**TASK BRIEF:**
Scan the data below and work out how many of its lines contain the word "question". Give only that number.
>>>
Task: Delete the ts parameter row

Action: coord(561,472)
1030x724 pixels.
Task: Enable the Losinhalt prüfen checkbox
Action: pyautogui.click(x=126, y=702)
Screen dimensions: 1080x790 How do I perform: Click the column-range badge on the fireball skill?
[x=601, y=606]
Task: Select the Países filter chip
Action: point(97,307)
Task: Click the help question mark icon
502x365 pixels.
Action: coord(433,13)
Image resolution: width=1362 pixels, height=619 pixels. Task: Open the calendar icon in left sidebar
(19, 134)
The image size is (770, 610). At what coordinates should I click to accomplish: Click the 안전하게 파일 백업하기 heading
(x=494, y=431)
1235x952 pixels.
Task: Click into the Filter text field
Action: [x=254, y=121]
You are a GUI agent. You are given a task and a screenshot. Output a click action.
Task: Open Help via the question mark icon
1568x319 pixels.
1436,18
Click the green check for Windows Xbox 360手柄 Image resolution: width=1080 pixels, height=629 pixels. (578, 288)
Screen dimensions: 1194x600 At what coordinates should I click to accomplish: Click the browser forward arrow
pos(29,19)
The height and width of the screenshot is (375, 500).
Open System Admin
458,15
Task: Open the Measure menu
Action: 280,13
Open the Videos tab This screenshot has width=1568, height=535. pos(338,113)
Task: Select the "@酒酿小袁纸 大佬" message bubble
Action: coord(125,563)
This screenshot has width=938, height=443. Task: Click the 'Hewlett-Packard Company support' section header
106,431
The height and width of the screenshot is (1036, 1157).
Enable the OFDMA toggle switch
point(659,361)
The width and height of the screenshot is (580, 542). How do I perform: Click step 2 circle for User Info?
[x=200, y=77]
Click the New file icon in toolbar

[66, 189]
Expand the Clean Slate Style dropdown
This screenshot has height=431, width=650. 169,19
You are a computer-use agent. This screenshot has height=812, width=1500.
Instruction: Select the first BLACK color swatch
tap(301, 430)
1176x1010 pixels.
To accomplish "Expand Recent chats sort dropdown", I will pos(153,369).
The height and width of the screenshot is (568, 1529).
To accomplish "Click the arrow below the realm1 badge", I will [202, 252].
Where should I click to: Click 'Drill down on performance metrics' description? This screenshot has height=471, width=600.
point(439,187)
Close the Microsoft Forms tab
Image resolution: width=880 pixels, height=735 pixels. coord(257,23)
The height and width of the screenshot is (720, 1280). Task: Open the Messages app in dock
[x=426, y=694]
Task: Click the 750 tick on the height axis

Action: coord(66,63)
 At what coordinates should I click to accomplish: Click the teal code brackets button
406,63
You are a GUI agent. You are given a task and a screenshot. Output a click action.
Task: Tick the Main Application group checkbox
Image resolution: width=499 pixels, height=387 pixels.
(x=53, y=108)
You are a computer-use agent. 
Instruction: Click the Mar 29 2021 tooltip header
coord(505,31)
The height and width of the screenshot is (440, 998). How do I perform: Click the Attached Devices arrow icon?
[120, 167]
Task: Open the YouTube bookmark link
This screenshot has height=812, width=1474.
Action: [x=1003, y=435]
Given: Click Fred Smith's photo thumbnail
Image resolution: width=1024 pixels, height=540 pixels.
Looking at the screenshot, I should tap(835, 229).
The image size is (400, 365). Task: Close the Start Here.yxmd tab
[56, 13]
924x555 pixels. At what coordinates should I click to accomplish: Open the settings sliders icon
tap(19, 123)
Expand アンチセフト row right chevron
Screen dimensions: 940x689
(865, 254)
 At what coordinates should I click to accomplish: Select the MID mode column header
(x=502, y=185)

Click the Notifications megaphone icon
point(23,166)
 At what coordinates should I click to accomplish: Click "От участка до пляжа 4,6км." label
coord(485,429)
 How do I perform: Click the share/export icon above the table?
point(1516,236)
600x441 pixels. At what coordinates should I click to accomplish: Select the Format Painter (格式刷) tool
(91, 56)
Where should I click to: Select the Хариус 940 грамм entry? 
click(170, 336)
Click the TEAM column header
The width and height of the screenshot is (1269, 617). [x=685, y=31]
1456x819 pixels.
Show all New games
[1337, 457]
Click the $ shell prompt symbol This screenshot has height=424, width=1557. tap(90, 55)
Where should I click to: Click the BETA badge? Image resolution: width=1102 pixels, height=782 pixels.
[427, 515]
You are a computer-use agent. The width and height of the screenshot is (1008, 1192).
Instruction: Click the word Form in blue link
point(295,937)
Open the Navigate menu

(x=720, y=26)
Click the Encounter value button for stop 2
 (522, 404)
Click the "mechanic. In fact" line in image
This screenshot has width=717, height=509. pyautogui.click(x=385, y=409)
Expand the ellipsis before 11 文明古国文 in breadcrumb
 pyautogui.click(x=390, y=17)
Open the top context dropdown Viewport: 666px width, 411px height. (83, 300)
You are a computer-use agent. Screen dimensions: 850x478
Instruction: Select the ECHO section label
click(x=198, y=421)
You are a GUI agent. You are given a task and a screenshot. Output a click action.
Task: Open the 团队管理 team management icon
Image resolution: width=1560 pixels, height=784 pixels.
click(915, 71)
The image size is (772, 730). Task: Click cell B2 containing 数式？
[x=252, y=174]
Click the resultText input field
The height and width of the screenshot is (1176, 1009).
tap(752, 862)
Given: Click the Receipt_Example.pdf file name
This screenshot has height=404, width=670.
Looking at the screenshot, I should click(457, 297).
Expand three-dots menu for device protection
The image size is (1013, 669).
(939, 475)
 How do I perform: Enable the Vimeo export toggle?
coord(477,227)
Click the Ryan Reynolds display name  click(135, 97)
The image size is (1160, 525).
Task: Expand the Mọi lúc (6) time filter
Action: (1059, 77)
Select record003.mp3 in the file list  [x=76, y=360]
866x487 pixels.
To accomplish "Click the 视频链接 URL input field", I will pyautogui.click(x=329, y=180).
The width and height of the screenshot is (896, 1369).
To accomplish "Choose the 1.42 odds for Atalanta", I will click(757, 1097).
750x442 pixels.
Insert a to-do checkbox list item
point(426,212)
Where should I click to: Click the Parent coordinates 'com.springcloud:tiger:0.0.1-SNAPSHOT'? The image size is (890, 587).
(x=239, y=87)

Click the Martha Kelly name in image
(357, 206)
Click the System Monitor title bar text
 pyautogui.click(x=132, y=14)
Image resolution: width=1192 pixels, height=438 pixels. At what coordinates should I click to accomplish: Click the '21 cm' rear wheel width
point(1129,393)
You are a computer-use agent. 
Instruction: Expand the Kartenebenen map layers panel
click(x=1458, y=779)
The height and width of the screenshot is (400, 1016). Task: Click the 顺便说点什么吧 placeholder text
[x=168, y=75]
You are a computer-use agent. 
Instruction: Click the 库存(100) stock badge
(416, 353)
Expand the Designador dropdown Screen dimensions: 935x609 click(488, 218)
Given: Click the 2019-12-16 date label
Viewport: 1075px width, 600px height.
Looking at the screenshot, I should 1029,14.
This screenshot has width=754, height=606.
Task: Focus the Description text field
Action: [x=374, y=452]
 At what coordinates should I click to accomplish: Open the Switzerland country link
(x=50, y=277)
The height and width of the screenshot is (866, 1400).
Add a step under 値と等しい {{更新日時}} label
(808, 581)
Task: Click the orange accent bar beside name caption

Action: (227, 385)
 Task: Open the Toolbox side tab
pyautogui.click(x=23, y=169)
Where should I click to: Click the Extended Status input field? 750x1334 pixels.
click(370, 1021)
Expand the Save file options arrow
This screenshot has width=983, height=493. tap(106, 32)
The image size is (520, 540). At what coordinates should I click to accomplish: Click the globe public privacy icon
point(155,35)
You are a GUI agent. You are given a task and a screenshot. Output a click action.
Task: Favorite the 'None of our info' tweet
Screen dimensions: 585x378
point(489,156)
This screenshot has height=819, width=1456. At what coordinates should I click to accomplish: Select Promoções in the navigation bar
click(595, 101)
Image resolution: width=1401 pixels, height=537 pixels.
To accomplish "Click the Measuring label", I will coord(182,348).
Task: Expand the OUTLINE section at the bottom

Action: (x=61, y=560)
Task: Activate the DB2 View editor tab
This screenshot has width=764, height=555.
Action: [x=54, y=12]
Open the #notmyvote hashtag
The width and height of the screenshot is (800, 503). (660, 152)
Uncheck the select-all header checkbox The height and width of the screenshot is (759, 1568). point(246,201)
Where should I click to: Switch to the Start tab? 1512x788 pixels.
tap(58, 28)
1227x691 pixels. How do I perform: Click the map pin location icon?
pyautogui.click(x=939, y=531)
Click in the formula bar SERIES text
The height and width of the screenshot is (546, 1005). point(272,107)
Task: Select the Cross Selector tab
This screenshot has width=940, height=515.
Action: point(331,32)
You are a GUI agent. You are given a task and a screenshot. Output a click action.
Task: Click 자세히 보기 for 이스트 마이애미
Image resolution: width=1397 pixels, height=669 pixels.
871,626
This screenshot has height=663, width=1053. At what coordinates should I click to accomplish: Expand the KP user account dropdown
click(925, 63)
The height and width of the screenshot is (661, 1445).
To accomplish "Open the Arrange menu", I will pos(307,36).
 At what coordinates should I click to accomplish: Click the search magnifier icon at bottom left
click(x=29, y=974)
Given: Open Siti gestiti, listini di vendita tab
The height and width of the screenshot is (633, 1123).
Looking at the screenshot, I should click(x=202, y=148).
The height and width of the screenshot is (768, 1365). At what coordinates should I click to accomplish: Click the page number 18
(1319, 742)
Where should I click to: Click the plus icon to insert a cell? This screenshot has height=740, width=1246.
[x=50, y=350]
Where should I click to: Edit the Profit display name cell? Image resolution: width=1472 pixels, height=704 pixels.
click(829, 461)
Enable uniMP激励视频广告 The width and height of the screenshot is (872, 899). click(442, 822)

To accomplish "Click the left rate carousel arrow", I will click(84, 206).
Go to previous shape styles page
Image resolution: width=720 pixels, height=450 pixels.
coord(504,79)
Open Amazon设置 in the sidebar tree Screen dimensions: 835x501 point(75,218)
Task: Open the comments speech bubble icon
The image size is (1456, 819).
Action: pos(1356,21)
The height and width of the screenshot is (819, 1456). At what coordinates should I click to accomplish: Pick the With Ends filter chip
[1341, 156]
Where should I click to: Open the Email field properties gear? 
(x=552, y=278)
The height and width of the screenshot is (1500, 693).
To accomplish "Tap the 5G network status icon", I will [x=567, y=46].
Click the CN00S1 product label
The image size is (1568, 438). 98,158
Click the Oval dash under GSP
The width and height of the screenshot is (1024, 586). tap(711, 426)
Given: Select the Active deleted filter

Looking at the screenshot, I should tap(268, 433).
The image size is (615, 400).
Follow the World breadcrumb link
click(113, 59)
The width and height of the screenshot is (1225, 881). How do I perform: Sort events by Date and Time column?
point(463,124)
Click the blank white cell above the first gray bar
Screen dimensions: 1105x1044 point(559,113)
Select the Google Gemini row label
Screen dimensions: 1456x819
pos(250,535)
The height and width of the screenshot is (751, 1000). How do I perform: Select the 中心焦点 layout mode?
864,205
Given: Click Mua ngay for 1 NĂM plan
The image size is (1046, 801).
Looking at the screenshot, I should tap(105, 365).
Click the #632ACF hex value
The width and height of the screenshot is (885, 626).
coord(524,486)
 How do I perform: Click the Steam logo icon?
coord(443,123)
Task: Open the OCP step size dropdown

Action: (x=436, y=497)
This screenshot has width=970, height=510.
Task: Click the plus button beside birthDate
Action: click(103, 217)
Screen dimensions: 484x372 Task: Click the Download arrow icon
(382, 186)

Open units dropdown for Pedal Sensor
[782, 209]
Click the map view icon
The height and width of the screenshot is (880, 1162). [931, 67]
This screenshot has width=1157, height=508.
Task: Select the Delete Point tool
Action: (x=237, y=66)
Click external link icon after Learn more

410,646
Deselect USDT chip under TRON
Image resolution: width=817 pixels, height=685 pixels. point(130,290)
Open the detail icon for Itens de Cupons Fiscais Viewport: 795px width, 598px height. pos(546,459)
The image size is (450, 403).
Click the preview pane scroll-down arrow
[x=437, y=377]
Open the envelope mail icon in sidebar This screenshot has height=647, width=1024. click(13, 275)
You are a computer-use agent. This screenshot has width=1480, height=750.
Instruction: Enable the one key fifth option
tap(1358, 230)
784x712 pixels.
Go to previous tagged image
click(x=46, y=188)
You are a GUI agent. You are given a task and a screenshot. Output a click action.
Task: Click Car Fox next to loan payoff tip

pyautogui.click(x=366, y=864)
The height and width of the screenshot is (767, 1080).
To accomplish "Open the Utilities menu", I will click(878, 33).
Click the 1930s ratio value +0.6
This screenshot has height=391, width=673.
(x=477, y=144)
<<<
**ANSWER TO THE EXERCISE:**
2